RFID Technology: Where ‘sci-fi’ meets ‘I spy’
Imagine, if you will, a crowded downtown club on a Saturday night.
Dizzy from the lights and the wall of moist, thick air surrounding the room, you stumble across the dance floor and make your way to an open seat at the bar on the other side.
You order a drink, which the bartender kindly delivers, before raising your hand to reveal a tiny metal flake the size of a splinter imbedded under your skin.
The bartender scans the microchip.
Your debit account is charged the cost of the drink, no wallet needed.
What might sound like an outlandish invention of some cyberpunk fiction novel is well at play at the Baja Beach Club in Barcelona, Spain according to Wired Magazine, where VIP club members may pay to be injected with painless removable microchips to indicate their VIP status and allow for a more enjoyable, hands-free clubbing experience.

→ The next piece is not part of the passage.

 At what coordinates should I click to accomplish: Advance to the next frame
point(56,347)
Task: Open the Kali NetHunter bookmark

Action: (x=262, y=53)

Radio-frequency identification (RFID) tags may be applied to a product, animal or person for the purpose of tracking and identification using radio waves.
RFID tags are FDA-approved for human insertion and cost roughly eleven cents each to manufacture, said ASU Computer Integrated Studies professor Matt McCarthy, but have yet to snag a foothold the U.S.
“It will happen in the U.S. when it is economically advantageous,” McCarthy said.
“The RFID will have to catch on in a big, broad sense for it to work, but it eventually will.”
Some organizations such as Mindfully.org think the chips could save lives by allowing medical access to information such as allergies and blood type.
Other proponents have proposed planting RFIDs into dangerous prisoners or, as McCarthy noted, registered sex offenders.
“I know that’s probably a very un-‘P.C.’ thing to say,” he said. “But at the same time in this economy, it would cost a heck of a lot less money to just inject a chip into a sex offender’s arm.”
Others remain understandably more skeptical towards the data-tracking technology and choose to don the tin-foil hat of their predecessors with fearful images of government omniscience ripe within their skulls.
However, ASU English professor and science fiction author Paul Cook believes that personal privacy is likely already a concept of the past.
“As long as your cell phone is on, you can be tracked,” he said in an e-mail. “Here’s where a science fiction conceit meets the law, but my guess is that sometime in the future it won’t matter. They’ll be able to track us by installing nano-chips in us at birth. It’s possible!”
Matt McCarthy mirrored Cook’s opinion.
“I believe privacy is going to go away in a hurry,” he said. “And people give it away too, just look at Facebook.”
We live in the Information Age.
Still, the question remains: Would you agree to be low-jacked?